The next winter, after several hemorrhages, he went to Italy with his painter friend Joseph Severn (see http://englishhistory.net/keats/images/severn.jpg) –a last effort to do something for his health.  Unfortunately, it was too late for he warm climate of Italy to help him, and he never got any further than his hotel room by the Roman steps.  On an evening shortly before he died, he confessed to Severn:  "I can bear to die--I cannot bear to leave her."

            During the night of February 23, 1821, he awoke from a fevered sleep.  Severn was at his bedside and noted a beautiful glow about Keats' eyes and skin (the fever of consumption).  Keats asked Severn:   "Did you ever see anyone die? . . .  Well, then I pity you poor Severn—what trouble and danger you have got into for me—now you must be firm, for it will not last long."  A few hours later, at age 25, young John Keats died—perhaps the greatest poet of his century (see http://englishhistory.net/keats/images/death.jpg).  In tribute to his friend, Shelley wrote "Adonais" in his honor—one of the four or five great English elegies.  And when Shelley drowned a year later, he carried a volume of Keats poetry in his coat pocket.           
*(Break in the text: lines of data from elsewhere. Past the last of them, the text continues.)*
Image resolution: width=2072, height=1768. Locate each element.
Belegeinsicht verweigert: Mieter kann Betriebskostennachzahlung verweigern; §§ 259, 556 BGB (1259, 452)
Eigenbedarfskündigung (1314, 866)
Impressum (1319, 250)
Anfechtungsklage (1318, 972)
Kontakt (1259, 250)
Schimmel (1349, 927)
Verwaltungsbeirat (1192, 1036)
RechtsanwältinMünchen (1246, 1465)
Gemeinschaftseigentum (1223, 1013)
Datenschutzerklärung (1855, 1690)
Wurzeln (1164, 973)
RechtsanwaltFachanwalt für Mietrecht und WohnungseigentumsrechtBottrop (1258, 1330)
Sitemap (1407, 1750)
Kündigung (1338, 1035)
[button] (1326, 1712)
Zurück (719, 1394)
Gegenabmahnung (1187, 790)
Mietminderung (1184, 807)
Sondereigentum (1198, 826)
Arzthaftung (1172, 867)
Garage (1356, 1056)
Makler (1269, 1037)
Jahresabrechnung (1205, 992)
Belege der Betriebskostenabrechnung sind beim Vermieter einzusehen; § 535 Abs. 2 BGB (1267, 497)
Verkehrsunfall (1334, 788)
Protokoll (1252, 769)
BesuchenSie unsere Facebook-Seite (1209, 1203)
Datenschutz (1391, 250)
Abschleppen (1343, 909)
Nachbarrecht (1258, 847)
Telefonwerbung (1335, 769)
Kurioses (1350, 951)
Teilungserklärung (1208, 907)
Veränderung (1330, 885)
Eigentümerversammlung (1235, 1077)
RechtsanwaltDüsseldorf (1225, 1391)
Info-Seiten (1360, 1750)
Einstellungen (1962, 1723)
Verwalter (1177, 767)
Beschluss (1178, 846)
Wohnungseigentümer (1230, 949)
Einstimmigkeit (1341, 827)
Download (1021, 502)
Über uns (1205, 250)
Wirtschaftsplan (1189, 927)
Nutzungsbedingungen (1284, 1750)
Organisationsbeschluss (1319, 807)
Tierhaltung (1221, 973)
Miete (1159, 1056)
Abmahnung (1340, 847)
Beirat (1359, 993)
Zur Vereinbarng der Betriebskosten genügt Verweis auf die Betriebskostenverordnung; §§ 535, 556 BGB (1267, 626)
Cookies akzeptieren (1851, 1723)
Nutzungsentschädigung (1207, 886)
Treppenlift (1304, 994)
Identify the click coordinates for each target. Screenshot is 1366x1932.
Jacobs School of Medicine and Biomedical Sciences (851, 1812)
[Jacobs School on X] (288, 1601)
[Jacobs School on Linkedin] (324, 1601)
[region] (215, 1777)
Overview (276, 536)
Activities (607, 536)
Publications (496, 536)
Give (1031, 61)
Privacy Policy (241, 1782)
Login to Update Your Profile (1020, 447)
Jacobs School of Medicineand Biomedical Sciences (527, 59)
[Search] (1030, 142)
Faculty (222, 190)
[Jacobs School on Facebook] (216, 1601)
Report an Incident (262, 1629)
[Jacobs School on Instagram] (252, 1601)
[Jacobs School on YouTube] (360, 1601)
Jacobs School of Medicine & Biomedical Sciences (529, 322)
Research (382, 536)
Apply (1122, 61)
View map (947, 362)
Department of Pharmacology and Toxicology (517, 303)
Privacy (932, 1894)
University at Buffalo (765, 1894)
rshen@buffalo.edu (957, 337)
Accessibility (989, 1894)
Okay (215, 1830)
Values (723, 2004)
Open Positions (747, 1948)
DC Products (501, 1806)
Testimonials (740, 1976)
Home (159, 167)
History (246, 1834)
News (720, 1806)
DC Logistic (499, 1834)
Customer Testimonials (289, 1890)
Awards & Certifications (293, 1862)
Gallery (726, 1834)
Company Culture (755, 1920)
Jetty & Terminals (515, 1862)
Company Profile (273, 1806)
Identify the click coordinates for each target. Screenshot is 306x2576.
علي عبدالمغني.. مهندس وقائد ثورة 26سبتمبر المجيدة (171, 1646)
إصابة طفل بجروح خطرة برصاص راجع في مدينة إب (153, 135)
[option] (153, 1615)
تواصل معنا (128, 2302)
            In his verse letter to J. H. Reynolds, Keats wrote:  "Oh, that our dreamings . . . / would all

their colors from the sunset take” (67-68).  Indeed his poetry is extraordinarily sensual, as one

critic says, "a riot of sounds, colors, perfumes."   All his late work is firmly grounded in the material

world and its temporal, transient, exquisite beauty.  While Keats is often tempted by the timeless

quality of the Ideal, he will not lose himself in empty egotism or Idealism.  Keats submerges and

suffuses his ego into the world about him, and in the process awakens us to its glory,

as does no other poet of the period, perhaps even Wordsworth!